Até 2018, a Cúpula do Povo convida todos os povos do mundo a se mobilizarem contra a Cúpula Presidencial do G-20 que acontecerá em Buenos Aires em 2018. O G-20, como a OMC e todos os TLCs, só reflete a sede de lucro das corporações e não as necessidades dos povos. Não é por acaso que tanto a OMC como o G20 são realizados na Argentina: este país quer mostrar-se como um líder regional na liberalização do comércio. Por esta razão, a mobilização de nossos povos é crucial. Somos nós e nós que devemos elevar a nossa voz e fazer com que nossas propostas alternativas para a crise climática e civilizacional sejam ouvidas.
Da mesma forma, chamamos a construção de uma greve internacional de mulheres para o próximo 8 de março, a partir de uma ampla visão de trabalho que leve em consideração nossas realidades heterogêneas. Não haveria capitalismo sem o trabalho de cuidados não remunerados para as mulheres.
As organizações e movimentos da Cúpula dos Povos Fora OMC convocamos a continuidade das lutas da resistência à atual ofensiva do capital internacional contra os direitos dos povos, na construção coletiva da edição do Fórum Social Mundial 2018, em Salvador, Bahia, Brasil, de 13 a 17 de março. Resistir é criar, resistir é transformar!

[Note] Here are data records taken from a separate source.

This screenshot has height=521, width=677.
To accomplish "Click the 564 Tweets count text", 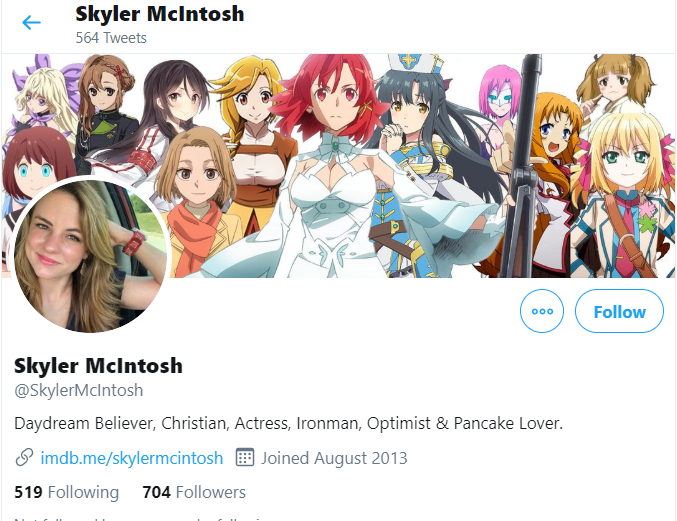I will (x=111, y=38).
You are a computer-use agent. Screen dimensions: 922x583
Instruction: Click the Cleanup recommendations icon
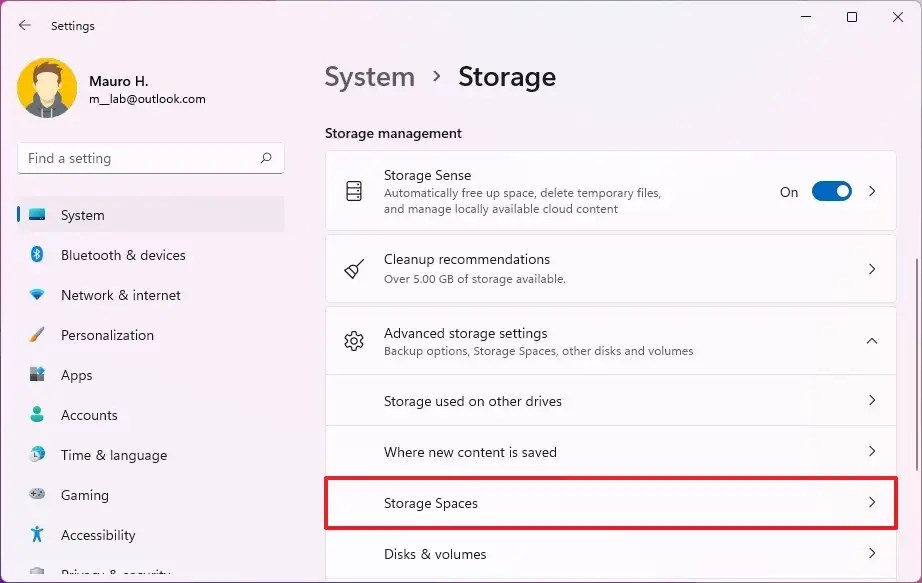pyautogui.click(x=354, y=268)
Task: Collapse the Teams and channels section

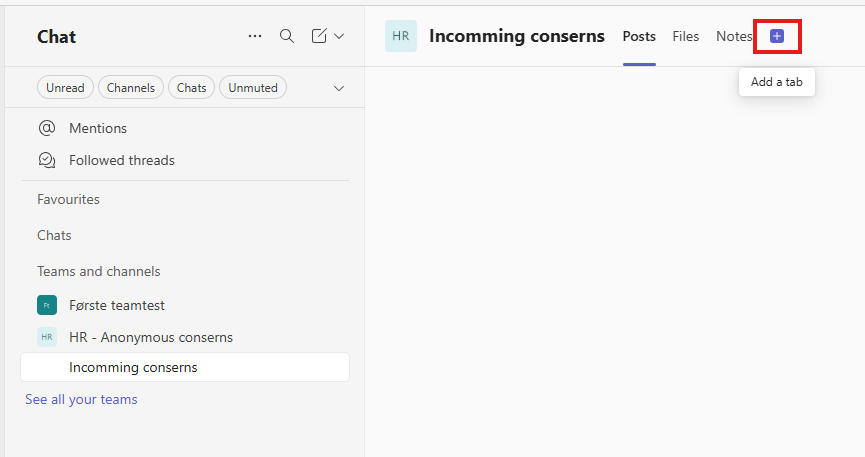Action: (x=98, y=271)
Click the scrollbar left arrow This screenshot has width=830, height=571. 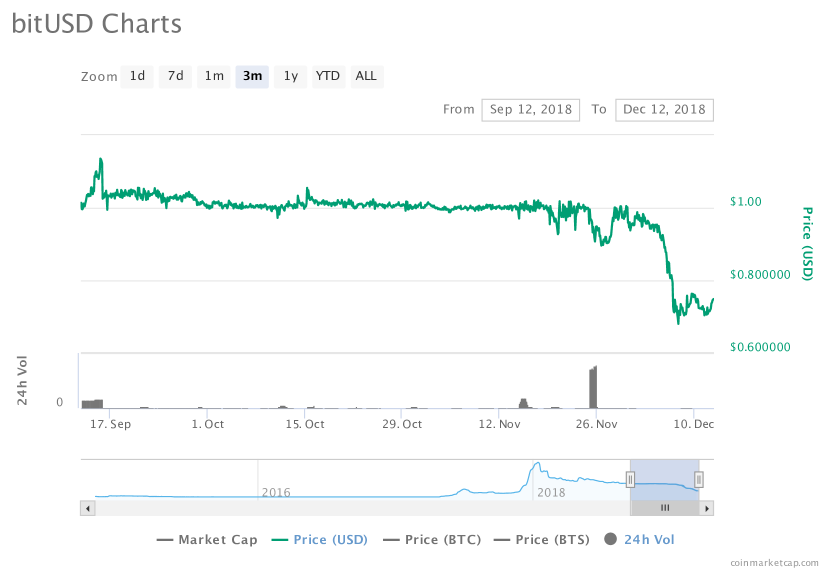[87, 508]
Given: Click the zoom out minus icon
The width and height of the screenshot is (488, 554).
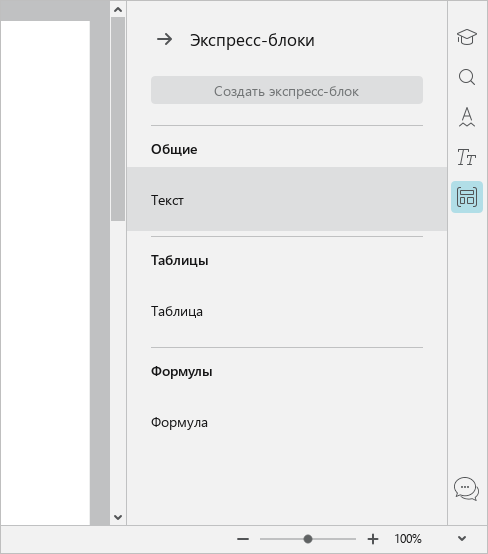Looking at the screenshot, I should (243, 539).
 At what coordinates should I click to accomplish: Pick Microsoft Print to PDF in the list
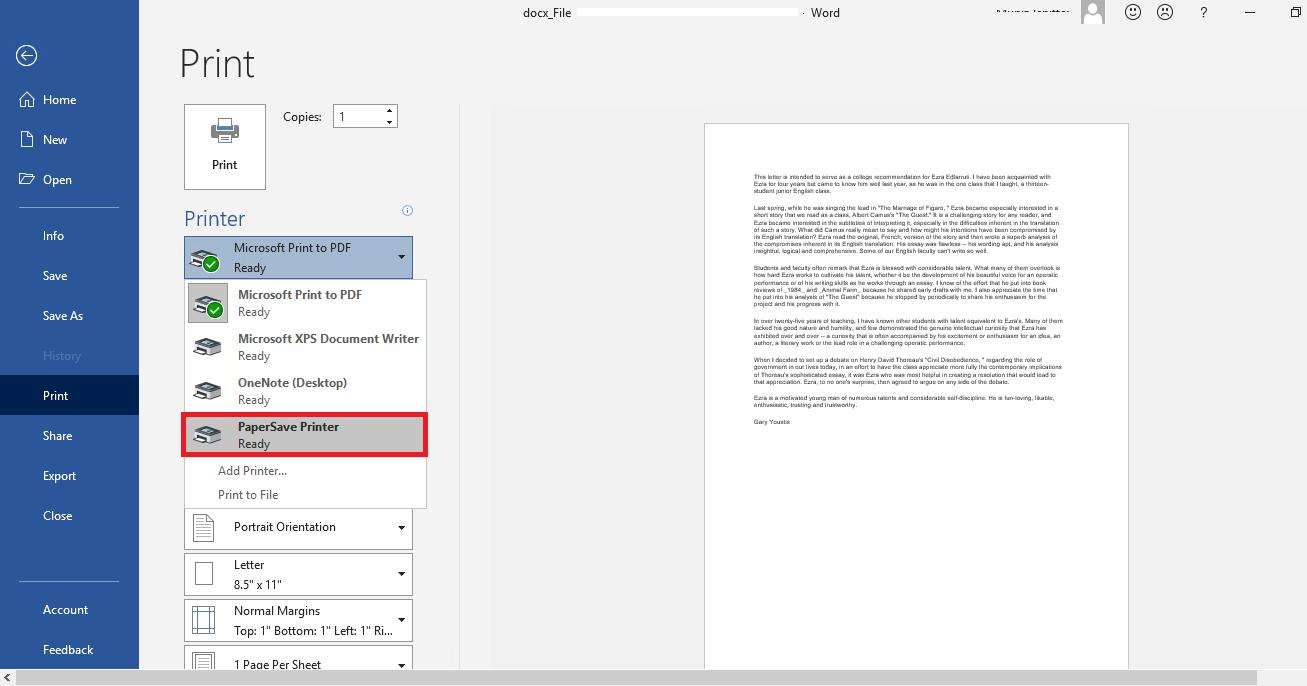click(x=306, y=303)
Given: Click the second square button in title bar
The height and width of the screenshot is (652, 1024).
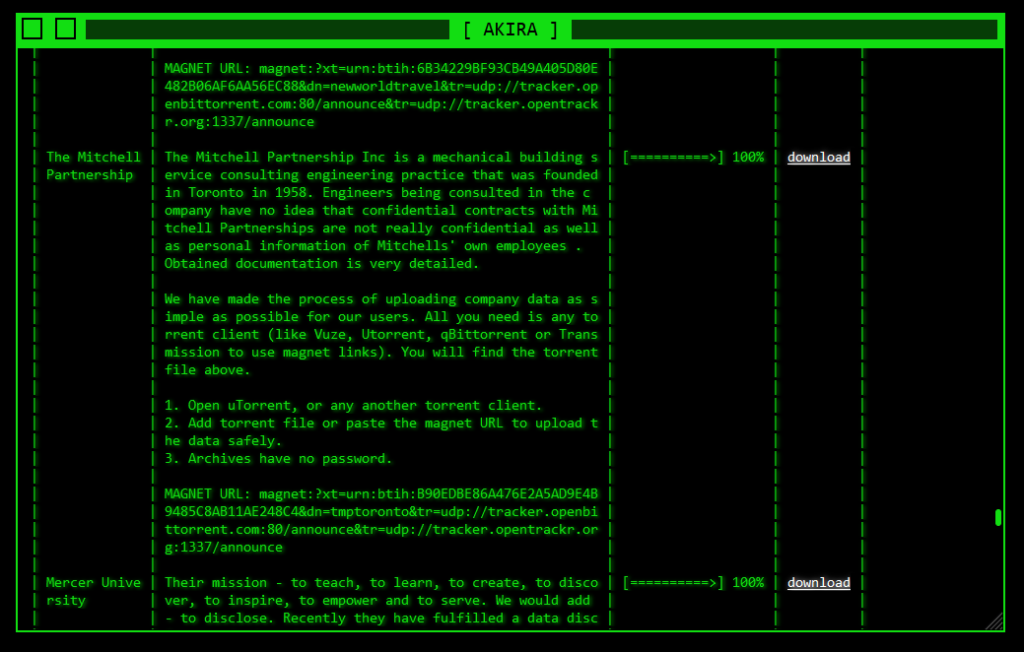Looking at the screenshot, I should (x=65, y=29).
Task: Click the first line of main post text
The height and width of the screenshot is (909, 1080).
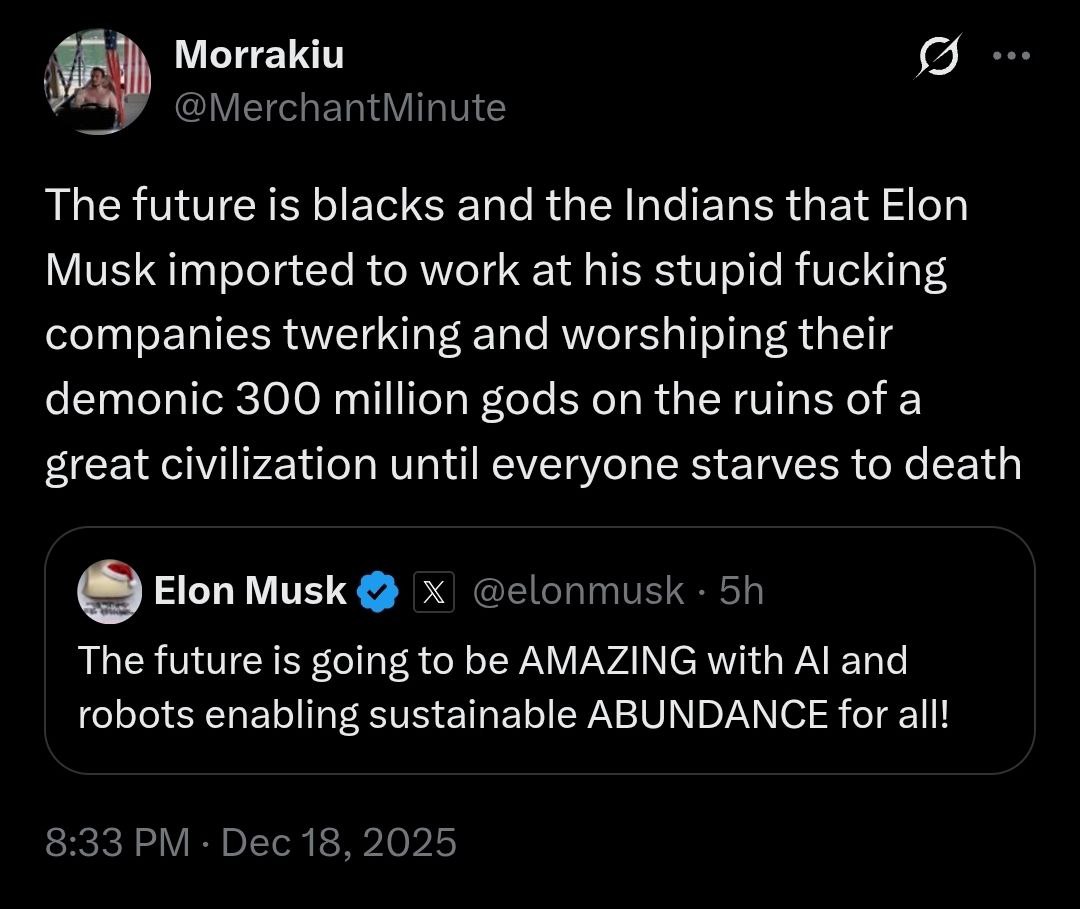Action: click(506, 205)
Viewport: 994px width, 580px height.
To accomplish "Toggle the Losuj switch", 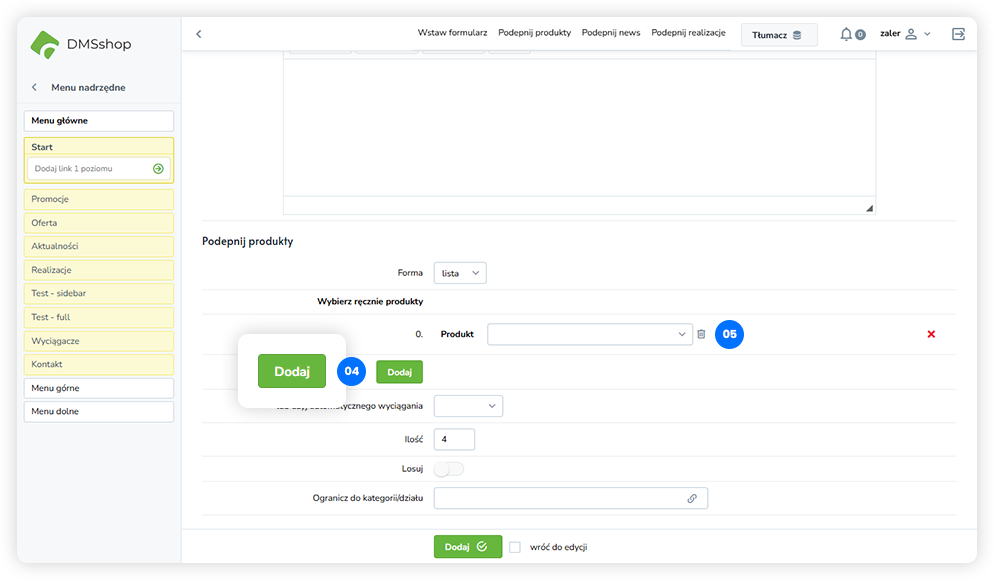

A resistência global foi vista e ouvida em Buenos Aires. Mais uma vez, onde quer que ocorram os grandes fóruns globais, a resistência dos povos estará se levantará e a luta por nossos direitos os aguardará.
Fora OMC! Fora G-20!
ASSEMBLÉIA DOS POVOS / CÚPULA DOS POVOS “FORA OMC, CONSTRUINDO SOBERANIA”
13 DE DEZEMBRO DE 2017
[1] O termo “extrativismo” aqui obviamente se refere à mineração, extração de combustíveis fósseis e outras atividades capitalistas de grande impacto socioambiental e não às atividades (também referidas como “extrativistas”) de comunidades tradicionais.